Tout est choquant dans ces interventions de Guy Bedos et de Yannick Noah dans le débat politique, interventions abondamment relayées par les médias (bien sûr, car tout est cousu de fil blanc).

Voilà deux quidams, dont l’un est un batteur d’estrades et l’autre un joueur de tennis (dont on nous annonce, fort à propos, qu’il vient de prendre la succession d’un joueur de ballon, comme « personnalité préférée des français ») qui interviennent de façon si spontanée, pour nous annoncer qu’ils « entrent en résistance » (! ?), ou qu’ils sont « choqués » (! ?) par le Président élu par le Peuple Français.

Fort bien.

Mais pourraient-ils nous dire à quel titre ils s’expriment ainsi ? Et qui sont leurs sponsors ?

Qu’ils ne nous répondent pas qu’ils s’expriment en tant que simple citoyen, car il est extrèmement douteux qu’un simple citoyen puisse voir ses déclarations reprises par l’ensemble de la Presse, et parce que ce simple citoyen s’est exprimé de façon plus discrète, mais aussi plus décisive, en plaçant son bulletin dans une urne il y a quelques mois, afin d’élire le candidat de son choix.

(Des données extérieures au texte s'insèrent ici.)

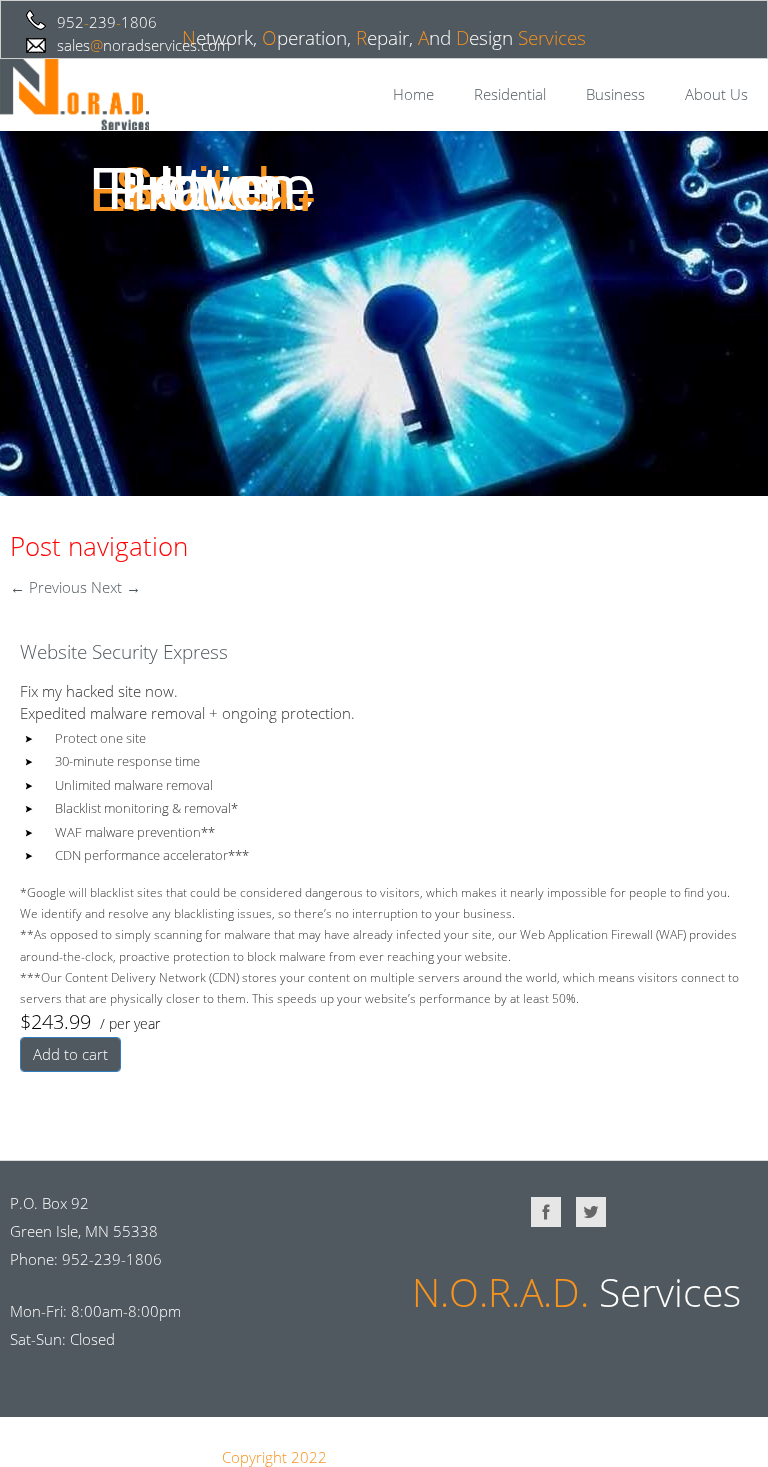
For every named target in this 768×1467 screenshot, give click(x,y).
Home (413, 94)
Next (116, 587)
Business (615, 94)
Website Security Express (124, 652)
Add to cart (70, 1054)
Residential (510, 94)
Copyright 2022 (274, 1457)
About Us (716, 94)
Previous (48, 587)
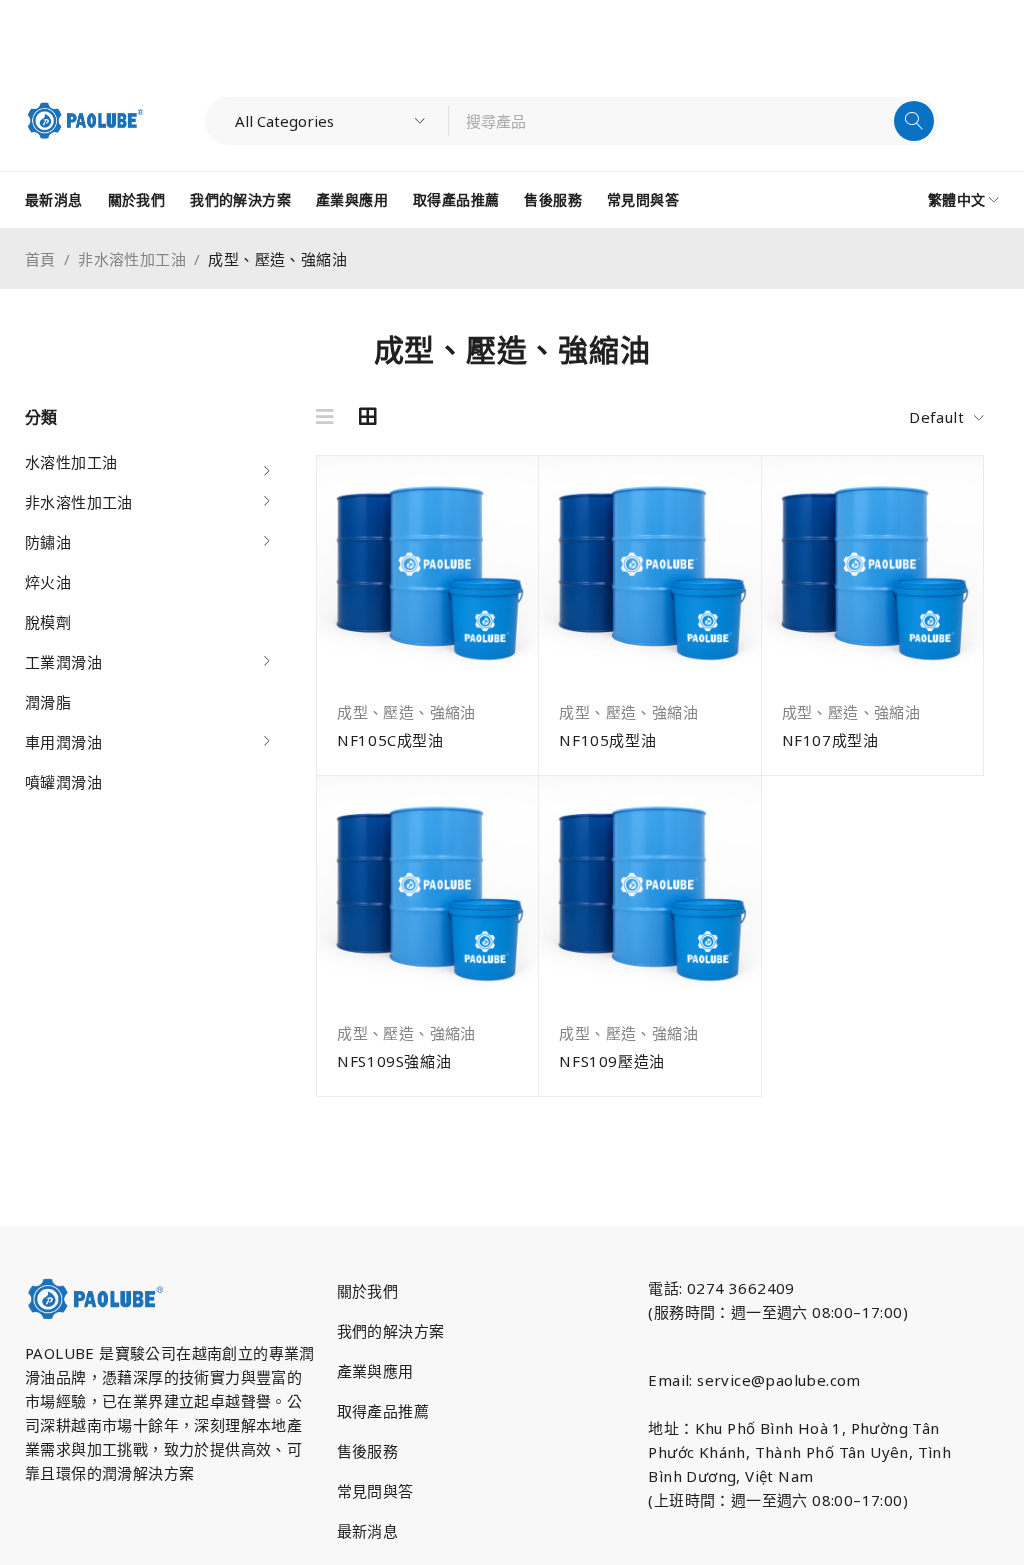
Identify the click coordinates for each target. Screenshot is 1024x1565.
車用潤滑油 (63, 742)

Ce candidat qui déplait tant à nos deux lascars, justement.

Nos deux escrocs s’expriment donc en tant que citoyens dont les voix ont, à leur avis et à celui de leurs sponsors politiques, plus de portée qu’une autre et le but de cette affaire est d’influencer, et donc de manipuler l’opinion publique.

Tout ceci ne parait pas très démocratique.

Nous avons donc affaire, comme toujours, à cette petite caste politico-médiatique du Boulevard Saint-Germain, qui habite dans un cercle de deux cents mètres de rayon dont le centre est posé sur le clocher de l’eglise de Saint-Germain-des-Prés, et qui a confisqué tous les moyens d’expression en peuplant toutes les salles de Rédaction de la Presse Parisienne, depuis la télé, jusqu’aux quotidiens et aux magazines, en passant par la radio.

Une petite caste parfaitement antidémocratique, qui enrage de voir ses candidates, ou candidats, aux Présidentielles rejettés avec une régularité de métronome par le suffrage universel. Ségolène Royal, après Lionel Jospin.